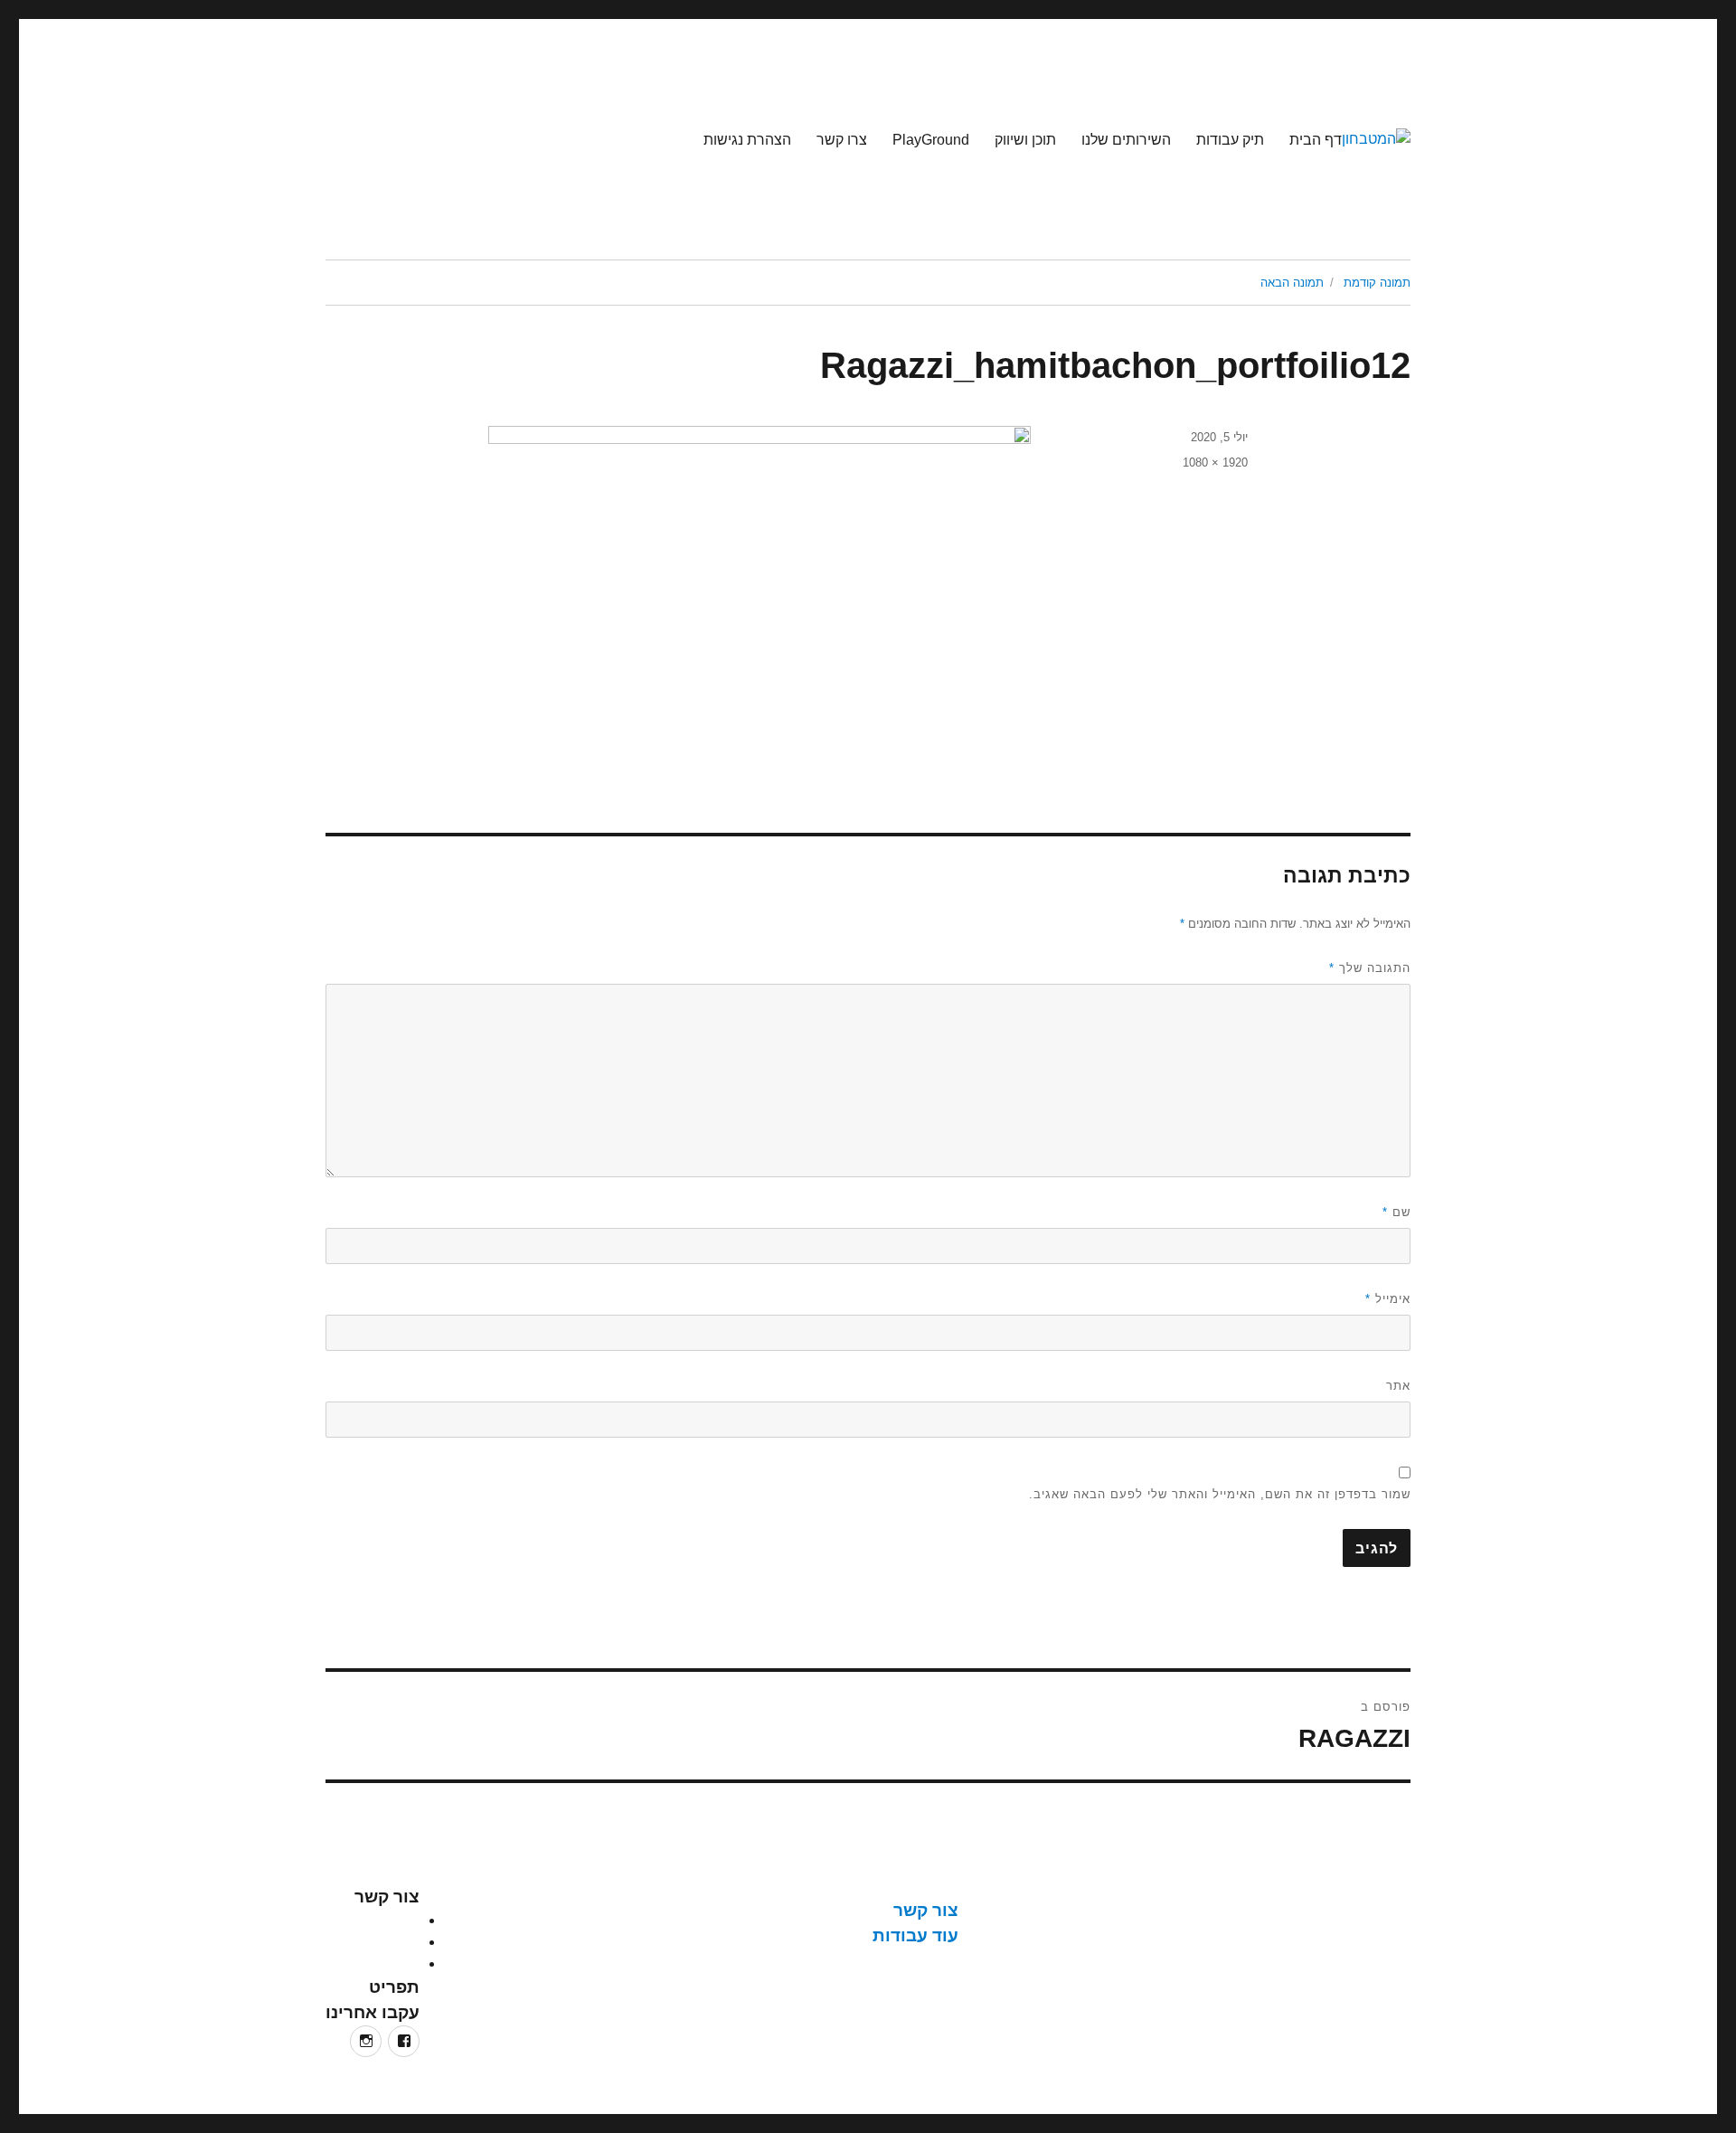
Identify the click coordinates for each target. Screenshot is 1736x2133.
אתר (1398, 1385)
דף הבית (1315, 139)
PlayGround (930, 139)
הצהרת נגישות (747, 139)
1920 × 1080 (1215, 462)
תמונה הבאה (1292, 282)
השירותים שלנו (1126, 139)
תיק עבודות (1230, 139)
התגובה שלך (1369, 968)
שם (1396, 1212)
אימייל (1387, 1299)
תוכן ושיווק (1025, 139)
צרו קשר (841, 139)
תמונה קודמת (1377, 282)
---
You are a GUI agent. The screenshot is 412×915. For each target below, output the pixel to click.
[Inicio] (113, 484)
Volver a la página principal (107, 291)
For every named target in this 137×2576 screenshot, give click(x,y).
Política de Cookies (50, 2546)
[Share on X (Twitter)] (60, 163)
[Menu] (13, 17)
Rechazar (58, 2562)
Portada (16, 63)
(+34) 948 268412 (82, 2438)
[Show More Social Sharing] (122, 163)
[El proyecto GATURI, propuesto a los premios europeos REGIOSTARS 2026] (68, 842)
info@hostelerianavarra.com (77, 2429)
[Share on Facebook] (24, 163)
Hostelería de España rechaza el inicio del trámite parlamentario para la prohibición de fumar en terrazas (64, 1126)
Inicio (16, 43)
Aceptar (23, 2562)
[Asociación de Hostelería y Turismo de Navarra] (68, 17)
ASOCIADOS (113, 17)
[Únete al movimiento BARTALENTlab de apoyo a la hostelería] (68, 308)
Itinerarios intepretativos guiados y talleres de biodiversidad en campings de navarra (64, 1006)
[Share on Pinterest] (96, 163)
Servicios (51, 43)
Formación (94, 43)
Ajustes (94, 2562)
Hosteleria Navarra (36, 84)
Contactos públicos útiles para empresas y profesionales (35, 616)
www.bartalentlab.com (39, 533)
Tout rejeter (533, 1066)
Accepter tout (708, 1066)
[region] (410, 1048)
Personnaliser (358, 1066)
==
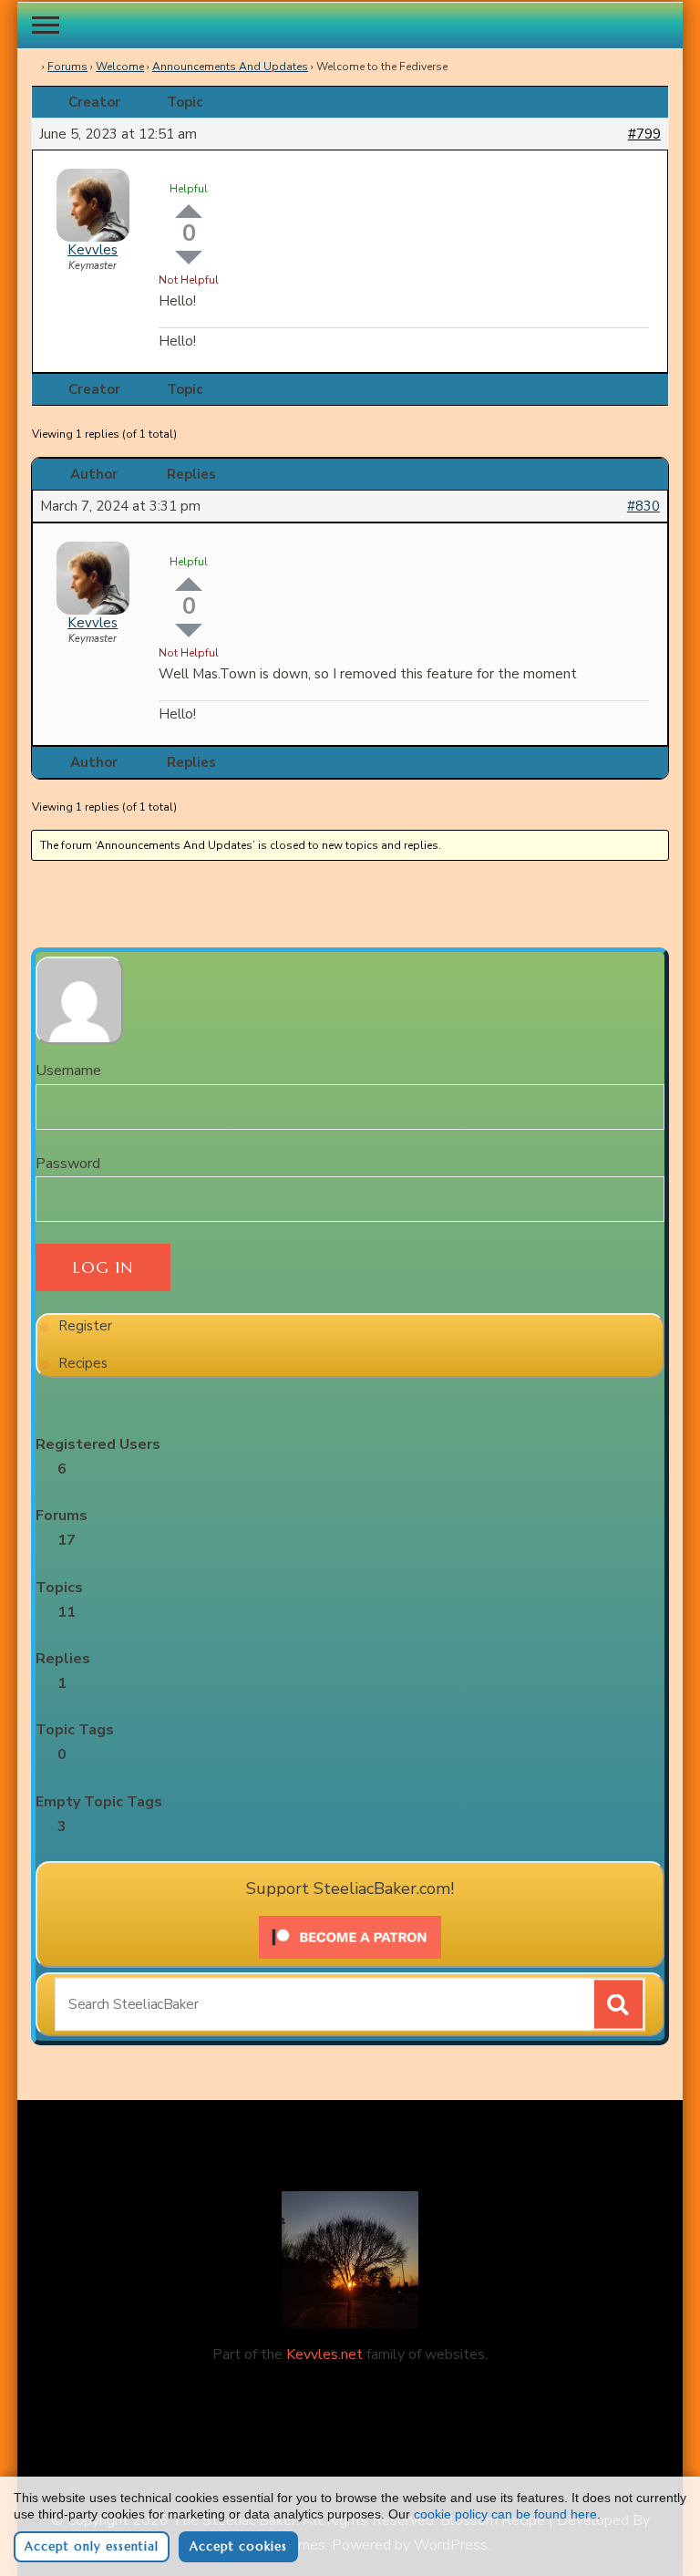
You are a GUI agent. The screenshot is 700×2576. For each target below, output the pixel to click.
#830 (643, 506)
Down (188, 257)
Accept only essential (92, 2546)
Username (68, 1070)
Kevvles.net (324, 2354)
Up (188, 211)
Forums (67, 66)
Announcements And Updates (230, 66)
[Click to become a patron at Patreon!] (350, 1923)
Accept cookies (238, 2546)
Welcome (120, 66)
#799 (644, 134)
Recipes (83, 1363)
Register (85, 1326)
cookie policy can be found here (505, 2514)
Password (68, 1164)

* About this exercise
Reproduce exactly the entries above, limited to the lines from the one with "Accept only essential (92, 2546)" through the one with "Password (68, 1164)", both included.

* Task output
Accept only essential (92, 2546)
Username (68, 1070)
Kevvles.net (324, 2354)
Up (188, 211)
Forums (67, 66)
Announcements And Updates (230, 66)
[Click to become a patron at Patreon!] (350, 1923)
Accept cookies (238, 2546)
Welcome (120, 66)
#799 (644, 134)
Recipes (83, 1363)
Register (85, 1326)
cookie policy can be found here (505, 2514)
Password (68, 1164)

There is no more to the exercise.